Poco a poco la destreza fotográfica de Andrew Mungai introducirá al espectador en los personajes que se encuadran en algunos de los desafíos sociales a los que se enfrenta este país que rompía aguas un diciembre de 1963 para aparecer ante el mundo como una nueva nación. Los aires nacionalistas del primer presidente, Jomo Kenyatta, intentaban hacer ver que en el territorio todas las pequeñas naciones como los kikuyus, masai, luos, akambas o pokots dejaban de serlo para sentirte simplemente kenianos. Qué osadía. Hoy día, el país, con unos 47 millones de personas (aproximadamente el 70% de la población vive en zonas rurales), tiene que solucionar muchos de los problemas provocados por el proceso de independencia que todavía continúan sin solucionarse.
Uno de estos desafíos es el que representa Mikey (Paul Ogola) que cuenta una historia de autolesiones que le condujeron a su muerte prematura en plena adolescencia antes de su graduación. Luce birrete y carga con la culpa de haber destrozado a su madre a la que tendrá que pedir perdón para poder continuar el viaje. Según los datos que aporta la Organización Mundial de la Salud (OMS), se registran hasta 7.000 suicidios en Kenia anualmente, y decenas de miles más intentan quitarse la vida en lo que a menudo se atribuye a la depresión. El personaje de Mikey murió en 1996 y lleva seis meses en este limbo. Lo que subraya que a este lugar situado en ninguna parte no llegas cuando mueres sino cuando llega tu turno. Un juicio final con lista de espera.

■ QUÉ HACER:
• a. Responde estas preguntas según el fragmento:
(i) ¿En qué mes y año apareció el país ante el mundo como una nueva nación?
(ii) ¿Cuántos suicidios se registran en Kenia cada año según la OMS?
(iii) ¿Cuánto tiempo lleva Mikey en el limbo?
• b. Transcribe el texto del fragmento comprendido entre "Poco a poco" y "continúan sin solucionarse.", ambos incluidos.

■ DATOS PROPORCIONADOS:

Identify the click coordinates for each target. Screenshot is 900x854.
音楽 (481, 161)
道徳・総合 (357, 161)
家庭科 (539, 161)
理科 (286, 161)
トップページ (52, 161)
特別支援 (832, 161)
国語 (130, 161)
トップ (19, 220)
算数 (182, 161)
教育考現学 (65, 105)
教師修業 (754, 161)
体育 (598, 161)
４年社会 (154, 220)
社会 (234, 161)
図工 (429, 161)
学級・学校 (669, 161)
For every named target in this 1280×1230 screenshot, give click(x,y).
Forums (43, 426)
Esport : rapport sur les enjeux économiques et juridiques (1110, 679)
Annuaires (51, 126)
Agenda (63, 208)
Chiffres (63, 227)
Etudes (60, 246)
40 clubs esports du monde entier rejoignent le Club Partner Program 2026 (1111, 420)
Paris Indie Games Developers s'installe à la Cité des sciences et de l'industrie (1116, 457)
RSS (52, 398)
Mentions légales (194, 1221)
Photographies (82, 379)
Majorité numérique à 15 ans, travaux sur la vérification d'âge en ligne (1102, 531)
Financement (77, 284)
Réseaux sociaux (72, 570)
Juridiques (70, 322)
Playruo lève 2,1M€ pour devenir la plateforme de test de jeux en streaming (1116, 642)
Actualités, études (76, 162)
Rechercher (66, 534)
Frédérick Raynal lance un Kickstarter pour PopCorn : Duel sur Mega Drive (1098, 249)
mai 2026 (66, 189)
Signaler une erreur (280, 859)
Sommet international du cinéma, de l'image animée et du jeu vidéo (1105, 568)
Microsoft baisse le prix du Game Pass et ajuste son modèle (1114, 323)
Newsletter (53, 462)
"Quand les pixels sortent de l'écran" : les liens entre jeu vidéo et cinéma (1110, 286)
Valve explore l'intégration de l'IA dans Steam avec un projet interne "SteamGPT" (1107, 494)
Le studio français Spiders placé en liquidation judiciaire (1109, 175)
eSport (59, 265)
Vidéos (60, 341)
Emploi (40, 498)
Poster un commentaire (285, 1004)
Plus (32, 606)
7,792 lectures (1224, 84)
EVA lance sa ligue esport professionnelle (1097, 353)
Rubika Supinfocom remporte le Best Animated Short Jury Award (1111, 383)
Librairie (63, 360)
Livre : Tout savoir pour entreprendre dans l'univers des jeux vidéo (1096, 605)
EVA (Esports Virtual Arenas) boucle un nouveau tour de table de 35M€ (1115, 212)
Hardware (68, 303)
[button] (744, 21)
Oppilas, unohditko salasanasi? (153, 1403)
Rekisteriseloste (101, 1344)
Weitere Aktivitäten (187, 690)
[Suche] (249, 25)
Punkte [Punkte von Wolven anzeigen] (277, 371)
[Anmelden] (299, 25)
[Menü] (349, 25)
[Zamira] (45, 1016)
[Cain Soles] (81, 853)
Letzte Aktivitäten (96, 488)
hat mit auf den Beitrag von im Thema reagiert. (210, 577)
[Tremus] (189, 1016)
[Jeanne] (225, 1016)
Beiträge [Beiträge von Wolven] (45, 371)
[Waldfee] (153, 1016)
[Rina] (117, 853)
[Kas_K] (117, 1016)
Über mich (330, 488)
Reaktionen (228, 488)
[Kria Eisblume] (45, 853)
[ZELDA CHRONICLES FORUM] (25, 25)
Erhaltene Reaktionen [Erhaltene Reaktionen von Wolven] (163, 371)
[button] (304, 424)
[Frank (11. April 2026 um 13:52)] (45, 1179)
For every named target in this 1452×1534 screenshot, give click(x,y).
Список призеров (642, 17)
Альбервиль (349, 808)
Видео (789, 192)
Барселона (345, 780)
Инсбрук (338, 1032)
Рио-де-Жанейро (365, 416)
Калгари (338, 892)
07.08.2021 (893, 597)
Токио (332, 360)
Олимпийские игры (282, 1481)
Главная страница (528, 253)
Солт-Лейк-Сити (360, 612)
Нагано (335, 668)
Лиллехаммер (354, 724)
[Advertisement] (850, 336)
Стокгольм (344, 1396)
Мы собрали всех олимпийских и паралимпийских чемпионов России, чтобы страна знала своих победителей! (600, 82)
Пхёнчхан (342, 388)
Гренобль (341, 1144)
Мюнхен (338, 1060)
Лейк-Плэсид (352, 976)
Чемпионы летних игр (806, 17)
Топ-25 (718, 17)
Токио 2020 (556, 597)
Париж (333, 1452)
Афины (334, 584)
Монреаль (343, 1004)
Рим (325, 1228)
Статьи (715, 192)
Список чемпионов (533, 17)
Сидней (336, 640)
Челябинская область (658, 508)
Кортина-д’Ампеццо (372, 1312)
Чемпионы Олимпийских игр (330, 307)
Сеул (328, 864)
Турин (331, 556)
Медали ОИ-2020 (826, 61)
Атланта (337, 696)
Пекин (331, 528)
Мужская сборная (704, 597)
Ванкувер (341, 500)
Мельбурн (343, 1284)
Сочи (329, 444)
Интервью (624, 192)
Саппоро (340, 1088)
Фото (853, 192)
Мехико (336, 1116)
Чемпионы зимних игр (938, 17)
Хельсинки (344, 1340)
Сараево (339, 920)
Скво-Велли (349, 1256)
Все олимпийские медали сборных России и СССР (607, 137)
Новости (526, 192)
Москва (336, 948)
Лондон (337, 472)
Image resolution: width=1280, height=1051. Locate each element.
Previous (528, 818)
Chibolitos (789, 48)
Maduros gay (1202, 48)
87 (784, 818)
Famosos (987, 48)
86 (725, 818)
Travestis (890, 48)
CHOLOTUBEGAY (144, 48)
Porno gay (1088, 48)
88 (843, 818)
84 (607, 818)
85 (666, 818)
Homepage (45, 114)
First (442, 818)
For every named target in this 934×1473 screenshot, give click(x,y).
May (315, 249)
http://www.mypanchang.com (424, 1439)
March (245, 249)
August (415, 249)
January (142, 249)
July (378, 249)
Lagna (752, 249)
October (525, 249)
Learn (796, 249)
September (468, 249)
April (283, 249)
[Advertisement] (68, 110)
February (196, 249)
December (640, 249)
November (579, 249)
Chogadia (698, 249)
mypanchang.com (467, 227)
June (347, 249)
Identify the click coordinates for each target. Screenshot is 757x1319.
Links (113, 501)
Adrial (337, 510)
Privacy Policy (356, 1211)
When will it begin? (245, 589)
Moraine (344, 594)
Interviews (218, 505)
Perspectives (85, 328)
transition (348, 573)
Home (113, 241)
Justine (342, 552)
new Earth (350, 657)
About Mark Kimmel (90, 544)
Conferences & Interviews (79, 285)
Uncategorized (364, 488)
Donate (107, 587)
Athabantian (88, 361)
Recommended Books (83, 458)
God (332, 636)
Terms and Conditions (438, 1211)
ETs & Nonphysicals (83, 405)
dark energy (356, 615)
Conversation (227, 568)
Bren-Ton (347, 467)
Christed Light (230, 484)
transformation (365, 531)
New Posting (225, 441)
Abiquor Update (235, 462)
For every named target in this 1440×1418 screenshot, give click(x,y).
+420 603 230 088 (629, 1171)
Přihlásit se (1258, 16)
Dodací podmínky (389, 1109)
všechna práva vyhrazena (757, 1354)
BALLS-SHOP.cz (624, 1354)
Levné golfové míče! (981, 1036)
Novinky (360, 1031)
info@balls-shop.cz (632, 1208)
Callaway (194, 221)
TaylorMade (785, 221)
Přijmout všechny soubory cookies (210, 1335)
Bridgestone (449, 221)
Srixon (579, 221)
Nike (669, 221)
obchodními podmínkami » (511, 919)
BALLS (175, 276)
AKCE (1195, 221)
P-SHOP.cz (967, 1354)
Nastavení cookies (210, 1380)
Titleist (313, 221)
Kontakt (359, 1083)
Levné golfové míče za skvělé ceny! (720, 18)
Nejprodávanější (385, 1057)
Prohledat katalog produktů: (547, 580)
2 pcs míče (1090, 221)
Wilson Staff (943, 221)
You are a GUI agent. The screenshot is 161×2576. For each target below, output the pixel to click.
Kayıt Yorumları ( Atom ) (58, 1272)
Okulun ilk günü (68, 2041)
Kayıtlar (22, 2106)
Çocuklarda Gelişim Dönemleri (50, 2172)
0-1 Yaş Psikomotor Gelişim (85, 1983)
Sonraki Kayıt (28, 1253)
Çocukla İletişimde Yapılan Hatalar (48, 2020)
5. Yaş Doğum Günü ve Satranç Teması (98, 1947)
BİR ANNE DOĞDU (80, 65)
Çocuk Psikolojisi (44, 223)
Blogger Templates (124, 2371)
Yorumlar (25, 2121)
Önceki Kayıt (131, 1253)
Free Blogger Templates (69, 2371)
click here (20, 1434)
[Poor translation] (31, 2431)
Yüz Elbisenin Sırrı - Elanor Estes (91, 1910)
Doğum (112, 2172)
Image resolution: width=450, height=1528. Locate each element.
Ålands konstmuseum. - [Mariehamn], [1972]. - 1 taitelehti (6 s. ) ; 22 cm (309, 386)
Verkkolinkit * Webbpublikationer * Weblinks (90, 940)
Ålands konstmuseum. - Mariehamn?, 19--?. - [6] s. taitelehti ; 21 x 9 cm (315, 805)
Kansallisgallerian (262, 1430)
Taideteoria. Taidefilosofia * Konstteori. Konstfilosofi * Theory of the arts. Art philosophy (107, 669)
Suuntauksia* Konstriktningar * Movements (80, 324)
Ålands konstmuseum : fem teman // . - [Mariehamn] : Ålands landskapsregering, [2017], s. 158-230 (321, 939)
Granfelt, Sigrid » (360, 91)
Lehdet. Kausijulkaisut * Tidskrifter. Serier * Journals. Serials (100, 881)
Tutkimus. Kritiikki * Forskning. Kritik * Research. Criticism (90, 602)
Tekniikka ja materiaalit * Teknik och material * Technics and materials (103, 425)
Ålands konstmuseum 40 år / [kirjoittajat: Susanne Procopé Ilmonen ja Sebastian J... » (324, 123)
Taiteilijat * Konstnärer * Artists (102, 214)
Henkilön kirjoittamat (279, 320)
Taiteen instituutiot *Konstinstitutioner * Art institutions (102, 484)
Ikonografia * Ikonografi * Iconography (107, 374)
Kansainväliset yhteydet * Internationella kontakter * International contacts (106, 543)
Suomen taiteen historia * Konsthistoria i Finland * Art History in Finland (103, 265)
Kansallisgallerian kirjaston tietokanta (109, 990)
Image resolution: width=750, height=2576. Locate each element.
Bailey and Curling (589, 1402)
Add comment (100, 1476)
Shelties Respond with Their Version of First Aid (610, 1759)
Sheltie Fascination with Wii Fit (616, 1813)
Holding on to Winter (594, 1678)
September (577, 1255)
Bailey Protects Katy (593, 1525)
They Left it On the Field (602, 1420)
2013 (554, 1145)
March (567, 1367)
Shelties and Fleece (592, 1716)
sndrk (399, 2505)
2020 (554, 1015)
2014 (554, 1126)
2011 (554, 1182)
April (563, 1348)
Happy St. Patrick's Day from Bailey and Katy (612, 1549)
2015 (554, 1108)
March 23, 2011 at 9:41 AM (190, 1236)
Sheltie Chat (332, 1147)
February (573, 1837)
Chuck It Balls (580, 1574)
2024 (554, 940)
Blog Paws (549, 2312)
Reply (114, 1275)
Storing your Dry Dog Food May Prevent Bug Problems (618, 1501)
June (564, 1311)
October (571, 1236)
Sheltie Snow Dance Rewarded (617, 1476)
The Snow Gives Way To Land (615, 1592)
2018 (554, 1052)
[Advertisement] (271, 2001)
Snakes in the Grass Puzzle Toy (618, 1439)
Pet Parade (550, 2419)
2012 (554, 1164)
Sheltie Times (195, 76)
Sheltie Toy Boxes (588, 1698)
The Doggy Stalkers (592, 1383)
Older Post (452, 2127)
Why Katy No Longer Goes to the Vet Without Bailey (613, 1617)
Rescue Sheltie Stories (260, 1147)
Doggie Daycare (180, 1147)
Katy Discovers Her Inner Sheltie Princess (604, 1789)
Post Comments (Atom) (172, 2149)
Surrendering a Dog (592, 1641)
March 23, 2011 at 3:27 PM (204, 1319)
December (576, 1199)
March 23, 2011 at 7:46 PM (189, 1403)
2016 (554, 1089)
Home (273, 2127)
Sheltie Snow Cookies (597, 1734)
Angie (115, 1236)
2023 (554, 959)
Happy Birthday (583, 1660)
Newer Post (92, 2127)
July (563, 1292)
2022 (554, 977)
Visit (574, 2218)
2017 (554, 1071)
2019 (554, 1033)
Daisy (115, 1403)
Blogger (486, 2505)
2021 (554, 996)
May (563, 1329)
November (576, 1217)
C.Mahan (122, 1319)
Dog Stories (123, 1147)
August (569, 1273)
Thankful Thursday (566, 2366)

■ RESPUESTAS POR TAREA:
• a.
(i) En diciembre de 1963.
(ii) Hasta 7.000.
(iii) Seis meses.

• b.
Poco a poco la destreza fotográfica de Andrew Mungai introducirá al espectador en los personajes que se encuadran en algunos de los desafíos sociales a los que se enfrenta este país que rompía aguas un diciembre de 1963 para aparecer ante el mundo como una nueva nación. Los aires nacionalistas del primer presidente, Jomo Kenyatta, intentaban hacer ver que en el territorio todas las pequeñas naciones como los kikuyus, masai, luos, akambas o pokots dejaban de serlo para sentirte simplemente kenianos. Qué osadía. Hoy día, el país, con unos 47 millones de personas (aproximadamente el 70% de la población vive en zonas rurales), tiene que solucionar muchos de los problemas provocados por el proceso de independencia que todavía continúan sin solucionarse.